— Begin PASSAGE GIVEN —

Kubernetes StatefulSets: Why Trading Systems Need State

Deployments assume pods are fungible. Any instance can handle any request. Trading systems are the opposite.

Your trading engine holds state: exchange connections, position tracking, order IDs. Kill a pod, lose the state, lose money. Restart with a different identity, create duplicate orders.

This post covers why StatefulSets are essential for trading, how they work internally, and the complete configuration pattern.

The Problem {#the-problem}

Deployment failure mode:

# WRONG
apiVersion: apps/v1
kind: Deployment
metadata:
  name: trading-bot
spec:
  replicas: 3

What happens:

All 3 pods connect to Binance
All 3 receive same market data
All 3 try to execute same trade
2/3 rejected as duplicates
Rate limits exhausted

Root cause: Pods have random names (trading-bot-7d8f9-xyz). No identity assignment. No leader election. No state persistence.

For the broader architecture context, see First Principles. For kernel-level tuning on Kubernetes nodes, see CPU Optimization.

Background: Kubernetes Scheduling {#background}

How Deployments Work

Deployments manage ReplicaSets (controller source):

Deployment → ReplicaSet → Pods

Key behaviors:

Pods get random suffixes
Any pod can be killed first during scale-down
PersistentVolumeClaims are shared (if any)
No ordering guarantees

How StatefulSets Work

StatefulSets provide ordered, persistent identity (controller source):

StatefulSet → Pods with stable names
                ↓
    pod-0, pod-1, pod-2 (always)

Key behaviors:

Pods get ordinal names: {statefulset}-0, {statefulset}-1
Ordered creation: 0 must be Running before 1 starts
Ordered deletion: N-1 deleted before N-2
Stable network identity via headless service
Per-pod PersistentVolumeClaims

Why This Matters for Trading

Requirement	Deployment	StatefulSet
Stable identity	No	Yes
Per-pod storage	Shared only	Per-pod
Ordered scaling	No	Yes
Network identity	Random	Stable DNS

Fix 1: StatefulSets for Identity {#statefulsets}

The Pattern

apiVersion: apps/v1
kind: StatefulSet
metadata:
  name: trading-engine
  namespace: trading
spec:
  serviceName: "trading-headless"

— End PASSAGE GIVEN —
— Begin ENTRIES —

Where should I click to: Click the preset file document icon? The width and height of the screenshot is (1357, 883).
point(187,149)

— End ENTRIES —
— Begin ENTRIES —

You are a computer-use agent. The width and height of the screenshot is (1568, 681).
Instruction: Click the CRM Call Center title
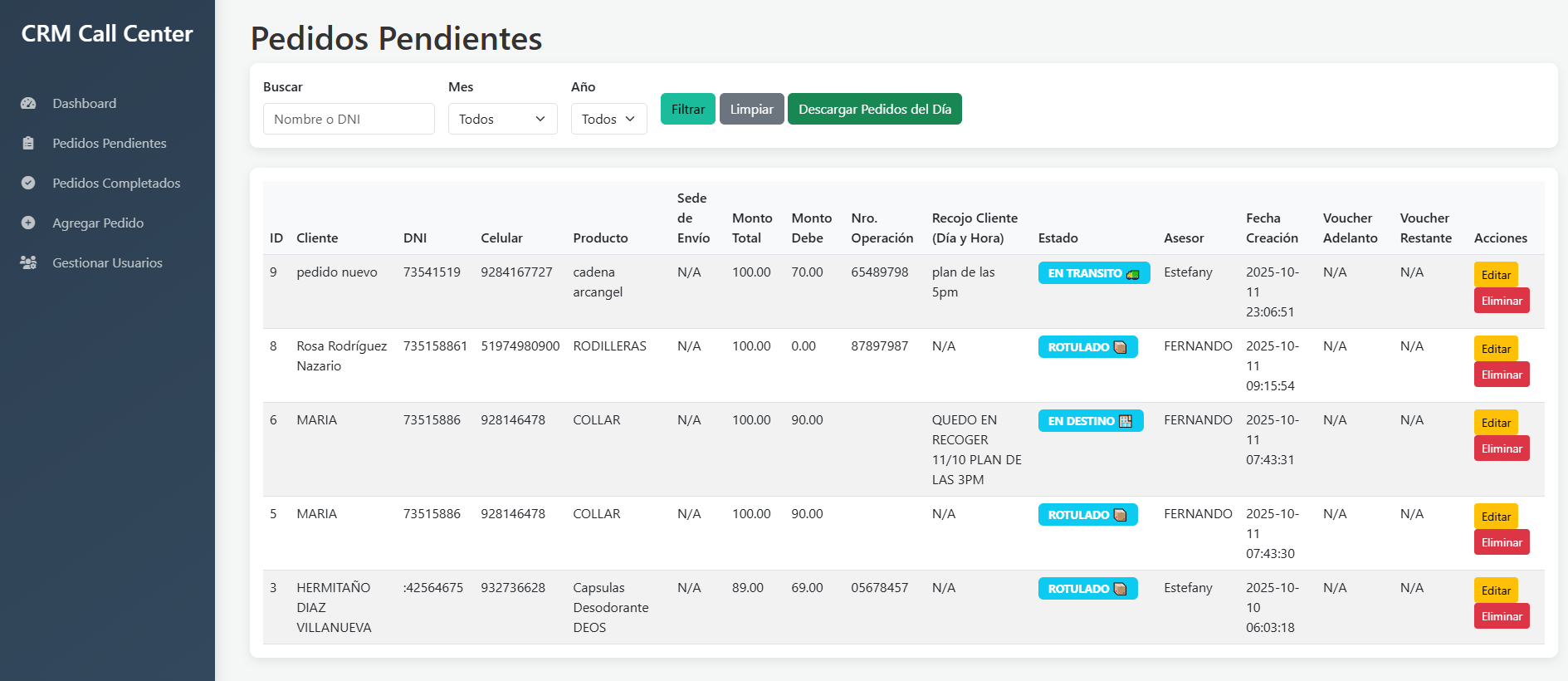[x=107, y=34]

— End ENTRIES —

*DIRECTIONS FOR THIS TASK:*
Answer these questions about the post on Kubernetes StatefulSets:
1. In the Deployment failure example, what share of the attempts to execute the same trade are rejected as duplicates?
2. In the comparison table, what network identity does a StatefulSet provide?
3. What namespace does the StatefulSet pattern set for trading-engine?
The entries aren't needed for what comes next.

*EXERCISE ANSWER:*
1. 2/3
2. Stable DNS
3. trading